MIRA: Memory-Integrated Reinforcement Learning Agent with Limited LLM Guidance
Abstract
Reinforcement learning (RL) agents often face high sample complexity in sparse or delayed reward settings, due to limited prior knowledge. Conversely, large language models (LLMs) can provide subgoal structures, plausible trajectories, and abstract priors that support early learning. Yet heavy reliance on LLMs introduces scalability issues and risks dependence on unreliable signals, motivating ongoing efforts to integrate LLM guidance without compromising RL’s autonomy. We propose MIRA (Memory-Integrated Reinforcement Learning Agent), which incorporates a structured, evolving memory graph to guide early learning.

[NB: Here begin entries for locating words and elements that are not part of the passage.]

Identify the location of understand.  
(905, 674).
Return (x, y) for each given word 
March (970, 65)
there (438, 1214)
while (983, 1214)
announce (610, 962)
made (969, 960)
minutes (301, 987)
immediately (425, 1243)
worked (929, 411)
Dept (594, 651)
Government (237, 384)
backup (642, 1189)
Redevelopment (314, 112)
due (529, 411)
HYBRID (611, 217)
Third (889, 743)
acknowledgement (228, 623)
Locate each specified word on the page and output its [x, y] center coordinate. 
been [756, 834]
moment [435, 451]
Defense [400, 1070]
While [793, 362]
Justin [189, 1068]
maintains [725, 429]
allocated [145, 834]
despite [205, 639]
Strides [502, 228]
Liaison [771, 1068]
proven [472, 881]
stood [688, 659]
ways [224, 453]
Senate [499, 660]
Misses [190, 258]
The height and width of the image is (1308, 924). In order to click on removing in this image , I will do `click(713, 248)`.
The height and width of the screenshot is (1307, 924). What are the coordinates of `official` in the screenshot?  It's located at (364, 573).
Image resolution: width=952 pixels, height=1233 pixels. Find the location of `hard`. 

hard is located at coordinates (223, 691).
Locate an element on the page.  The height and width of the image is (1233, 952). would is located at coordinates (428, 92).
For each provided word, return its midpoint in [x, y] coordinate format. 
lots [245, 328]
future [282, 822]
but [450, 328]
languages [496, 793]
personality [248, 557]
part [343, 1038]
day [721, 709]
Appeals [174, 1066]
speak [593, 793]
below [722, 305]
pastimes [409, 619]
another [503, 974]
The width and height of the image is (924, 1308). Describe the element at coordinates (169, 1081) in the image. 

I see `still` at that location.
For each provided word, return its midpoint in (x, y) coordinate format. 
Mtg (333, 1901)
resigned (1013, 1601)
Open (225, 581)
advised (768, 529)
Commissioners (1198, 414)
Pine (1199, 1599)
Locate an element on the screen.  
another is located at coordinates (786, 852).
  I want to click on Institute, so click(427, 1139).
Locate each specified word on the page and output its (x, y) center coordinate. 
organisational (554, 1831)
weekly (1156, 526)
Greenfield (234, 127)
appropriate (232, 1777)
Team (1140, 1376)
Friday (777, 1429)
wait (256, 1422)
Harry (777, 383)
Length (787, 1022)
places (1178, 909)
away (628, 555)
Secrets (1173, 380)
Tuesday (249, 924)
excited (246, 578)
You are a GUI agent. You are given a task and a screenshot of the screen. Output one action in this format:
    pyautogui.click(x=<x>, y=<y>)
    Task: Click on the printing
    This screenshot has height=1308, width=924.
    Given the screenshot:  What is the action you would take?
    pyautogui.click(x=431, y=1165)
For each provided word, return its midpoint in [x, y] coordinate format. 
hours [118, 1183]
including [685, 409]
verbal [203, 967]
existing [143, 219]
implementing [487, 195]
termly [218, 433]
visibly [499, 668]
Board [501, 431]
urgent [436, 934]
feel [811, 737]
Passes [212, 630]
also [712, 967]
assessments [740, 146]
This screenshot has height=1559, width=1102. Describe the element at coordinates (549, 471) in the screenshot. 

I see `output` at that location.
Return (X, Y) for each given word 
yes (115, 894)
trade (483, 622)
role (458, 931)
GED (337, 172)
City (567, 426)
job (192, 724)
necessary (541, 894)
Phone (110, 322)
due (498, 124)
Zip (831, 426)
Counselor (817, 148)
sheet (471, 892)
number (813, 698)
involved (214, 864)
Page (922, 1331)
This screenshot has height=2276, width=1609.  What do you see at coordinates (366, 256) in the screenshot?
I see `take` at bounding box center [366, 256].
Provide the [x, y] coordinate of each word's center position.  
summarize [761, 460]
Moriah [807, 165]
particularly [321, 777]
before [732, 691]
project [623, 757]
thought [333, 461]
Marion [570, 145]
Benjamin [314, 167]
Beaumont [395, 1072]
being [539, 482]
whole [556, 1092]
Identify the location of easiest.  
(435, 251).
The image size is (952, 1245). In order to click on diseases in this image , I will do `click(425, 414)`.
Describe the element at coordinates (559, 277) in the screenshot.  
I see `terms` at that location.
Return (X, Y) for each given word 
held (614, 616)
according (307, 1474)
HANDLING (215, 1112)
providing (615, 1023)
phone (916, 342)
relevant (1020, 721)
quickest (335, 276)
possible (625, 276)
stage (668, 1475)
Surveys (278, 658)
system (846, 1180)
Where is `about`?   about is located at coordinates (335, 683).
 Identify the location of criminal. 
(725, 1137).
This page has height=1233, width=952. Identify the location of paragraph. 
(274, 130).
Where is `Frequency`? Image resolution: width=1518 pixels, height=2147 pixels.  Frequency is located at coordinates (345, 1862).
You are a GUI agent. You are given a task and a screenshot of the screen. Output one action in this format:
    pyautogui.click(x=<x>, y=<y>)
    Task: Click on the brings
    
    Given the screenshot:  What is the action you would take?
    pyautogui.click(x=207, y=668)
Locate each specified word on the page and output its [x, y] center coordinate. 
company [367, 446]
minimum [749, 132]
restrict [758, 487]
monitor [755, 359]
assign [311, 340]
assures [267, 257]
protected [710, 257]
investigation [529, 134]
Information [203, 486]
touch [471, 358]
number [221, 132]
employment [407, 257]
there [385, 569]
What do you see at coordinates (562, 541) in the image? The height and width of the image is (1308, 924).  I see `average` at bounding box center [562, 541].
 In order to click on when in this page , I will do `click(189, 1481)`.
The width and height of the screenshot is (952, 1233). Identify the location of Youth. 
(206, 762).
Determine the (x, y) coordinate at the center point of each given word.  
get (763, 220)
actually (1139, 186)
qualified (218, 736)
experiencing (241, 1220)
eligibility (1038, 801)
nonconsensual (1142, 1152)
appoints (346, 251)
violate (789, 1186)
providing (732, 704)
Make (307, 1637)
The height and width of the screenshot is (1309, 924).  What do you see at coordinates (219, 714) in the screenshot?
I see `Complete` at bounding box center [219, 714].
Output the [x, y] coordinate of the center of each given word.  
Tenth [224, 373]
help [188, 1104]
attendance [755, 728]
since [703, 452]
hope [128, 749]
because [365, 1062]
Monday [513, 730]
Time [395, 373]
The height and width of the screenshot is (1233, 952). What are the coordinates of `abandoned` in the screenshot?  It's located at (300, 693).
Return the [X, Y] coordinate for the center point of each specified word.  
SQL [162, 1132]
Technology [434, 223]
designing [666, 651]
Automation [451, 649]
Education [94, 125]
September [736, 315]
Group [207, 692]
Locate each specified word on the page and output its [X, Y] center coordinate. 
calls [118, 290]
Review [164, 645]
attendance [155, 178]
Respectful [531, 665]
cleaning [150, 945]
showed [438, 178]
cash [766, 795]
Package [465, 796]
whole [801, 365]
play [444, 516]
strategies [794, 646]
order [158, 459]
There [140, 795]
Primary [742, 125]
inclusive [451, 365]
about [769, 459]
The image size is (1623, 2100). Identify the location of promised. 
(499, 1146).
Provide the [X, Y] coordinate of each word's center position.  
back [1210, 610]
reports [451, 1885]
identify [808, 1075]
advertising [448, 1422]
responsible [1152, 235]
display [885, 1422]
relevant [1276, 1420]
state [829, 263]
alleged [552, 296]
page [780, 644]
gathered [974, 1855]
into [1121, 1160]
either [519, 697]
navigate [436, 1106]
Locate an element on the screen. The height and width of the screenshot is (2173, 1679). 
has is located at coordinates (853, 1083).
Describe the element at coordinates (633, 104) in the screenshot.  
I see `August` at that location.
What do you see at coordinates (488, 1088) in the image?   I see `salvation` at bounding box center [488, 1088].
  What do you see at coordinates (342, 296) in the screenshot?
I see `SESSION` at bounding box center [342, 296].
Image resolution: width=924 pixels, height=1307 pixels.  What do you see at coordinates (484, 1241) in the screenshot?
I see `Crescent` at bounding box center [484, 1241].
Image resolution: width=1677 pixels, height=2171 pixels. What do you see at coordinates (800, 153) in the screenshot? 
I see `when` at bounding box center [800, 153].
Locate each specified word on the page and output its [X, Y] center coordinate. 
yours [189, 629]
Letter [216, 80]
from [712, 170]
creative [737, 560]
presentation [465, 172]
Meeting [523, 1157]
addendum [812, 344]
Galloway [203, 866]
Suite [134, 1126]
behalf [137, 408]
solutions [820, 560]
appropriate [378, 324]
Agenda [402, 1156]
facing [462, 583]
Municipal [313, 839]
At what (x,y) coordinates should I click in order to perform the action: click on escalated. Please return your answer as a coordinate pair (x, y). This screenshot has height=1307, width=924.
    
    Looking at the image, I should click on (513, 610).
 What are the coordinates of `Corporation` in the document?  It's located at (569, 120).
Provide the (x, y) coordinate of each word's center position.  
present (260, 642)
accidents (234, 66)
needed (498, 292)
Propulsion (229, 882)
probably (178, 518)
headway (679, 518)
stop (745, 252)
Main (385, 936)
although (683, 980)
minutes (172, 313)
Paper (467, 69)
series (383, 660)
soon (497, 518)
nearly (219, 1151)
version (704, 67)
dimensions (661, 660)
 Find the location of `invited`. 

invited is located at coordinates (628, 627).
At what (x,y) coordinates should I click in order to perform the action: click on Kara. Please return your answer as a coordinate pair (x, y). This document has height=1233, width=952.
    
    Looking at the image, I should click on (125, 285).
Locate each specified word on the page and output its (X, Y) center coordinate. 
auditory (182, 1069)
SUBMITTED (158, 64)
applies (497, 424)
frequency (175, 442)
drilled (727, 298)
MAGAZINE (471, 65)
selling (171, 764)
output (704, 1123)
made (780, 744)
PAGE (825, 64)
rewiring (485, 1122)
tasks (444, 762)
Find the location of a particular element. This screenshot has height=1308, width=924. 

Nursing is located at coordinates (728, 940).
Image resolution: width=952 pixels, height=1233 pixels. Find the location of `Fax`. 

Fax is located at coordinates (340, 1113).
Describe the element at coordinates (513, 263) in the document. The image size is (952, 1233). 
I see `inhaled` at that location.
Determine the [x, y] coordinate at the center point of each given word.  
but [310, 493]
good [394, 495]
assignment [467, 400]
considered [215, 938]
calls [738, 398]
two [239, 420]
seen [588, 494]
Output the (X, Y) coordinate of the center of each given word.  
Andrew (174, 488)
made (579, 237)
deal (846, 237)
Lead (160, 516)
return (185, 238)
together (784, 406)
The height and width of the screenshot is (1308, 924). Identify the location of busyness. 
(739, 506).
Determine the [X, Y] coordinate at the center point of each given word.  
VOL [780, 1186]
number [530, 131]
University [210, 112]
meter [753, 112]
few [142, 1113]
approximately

This graph stores decision-relevant information, such as trajectory segments and subgoal decompositions, and is co-constructed from the agent’s high-return experiences and LLM outputs, amortizing LLM queries into a persistent memory instead of relying on continuous real-time supervision. From this structure, we derive a utility signal that softly adjusts advantage estimation to refine policy updates without altering the underlying reward function. As training progresses, the agent’s policy surpasses the initial LLM-derived priors, and the utility term decays, leaving long-term convergence guarantees intact. We show theoretically that this utility-based shaping improves early-stage learning in sparse-reward settings. Empirically, MIRA outperforms RL baselines and reaches returns comparable to methods that rely on frequent LLM supervision, while requiring substantially fewer online LLM queries.